Já a Companhia Mineira de Ópera, da qual Brant é um dos criadores, trabalha com profissionais. Ainda assim, a difusão é um objetivo central. “Vamos ao interior, levamos produções para escolas, para oitocentas crianças. Fazer óperas menores, e levá-las para fora do centro, tem retorno impressionante. Há claro as dificuldades financeiras. Muitas vezes os prefeitos querem a nossa presença, mas não ajudam. Mas, em resumo, para formar público é importante sair dos grandes teatros e grandes centros, dando também aos profissionais a chance de desenvolver também seus trabalhos, testando, experimentando, para estarem mais aptos quando chegam aos principais teatros.”
Flávio Gabriel refletiu sobre a experiência do Fimuca, que reuniu duzentos professores e 17 mil alunos inscritos em julho, de forma on-line.

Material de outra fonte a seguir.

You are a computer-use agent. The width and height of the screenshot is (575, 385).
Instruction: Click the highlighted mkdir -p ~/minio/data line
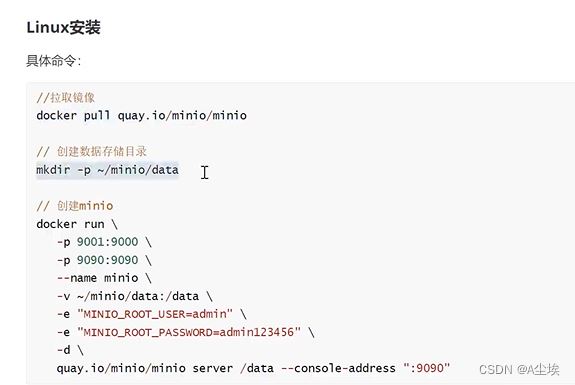pos(107,170)
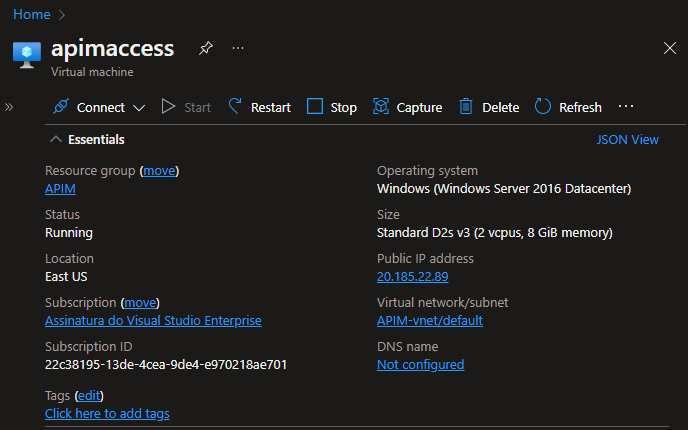688x430 pixels.
Task: Click Not configured DNS name link
Action: point(420,365)
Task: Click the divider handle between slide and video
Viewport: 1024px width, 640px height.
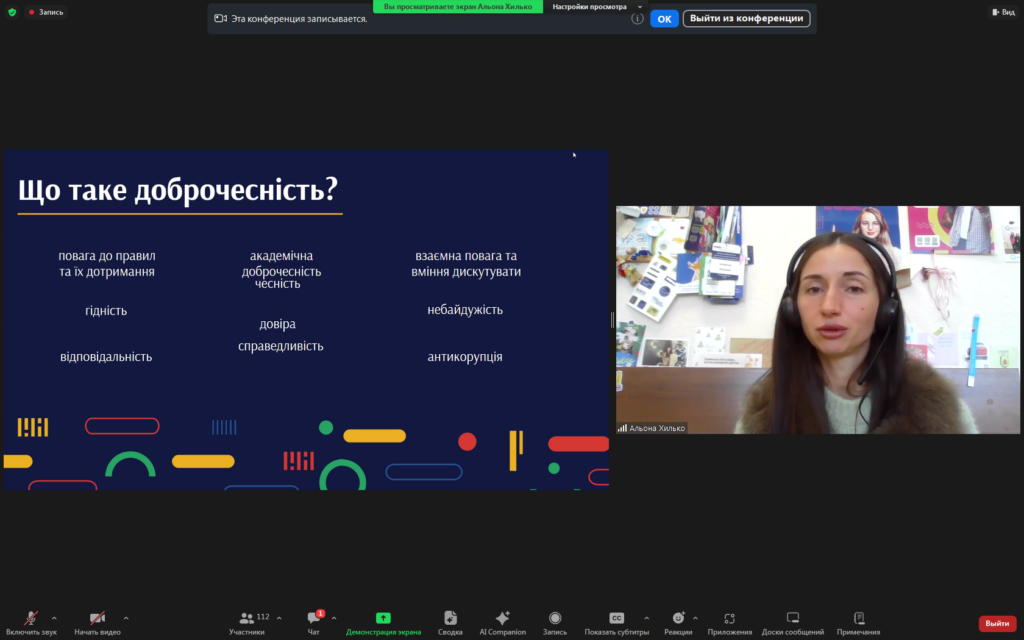Action: (612, 320)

Lembrou de um espírito coletivo que o festival acabou criando – e deu frutos, com novas edições dedicadas a outras áreas. “O Fimuca nasceu despretensioso mas a reação a ele fez nascer uma ideia gigante: usar as tecnologias para criar um sistema de ensino de música no país, tentando unificar todas as ações no país, criando uma plataforma para que os alunos tenham informações sobre o que acontece em educação musical no país, fazer um mapeamento de onde se ensina musica no país. Depois de saber disso, vamos tentar descobrir qual a metodologia utilizada. E colocar os professores para conversar e criar uma espécie de currículo para cada instrumento, para que um garoto de oito anos saiba que caminho seguir em seu trajeto para se transformar em um músico.”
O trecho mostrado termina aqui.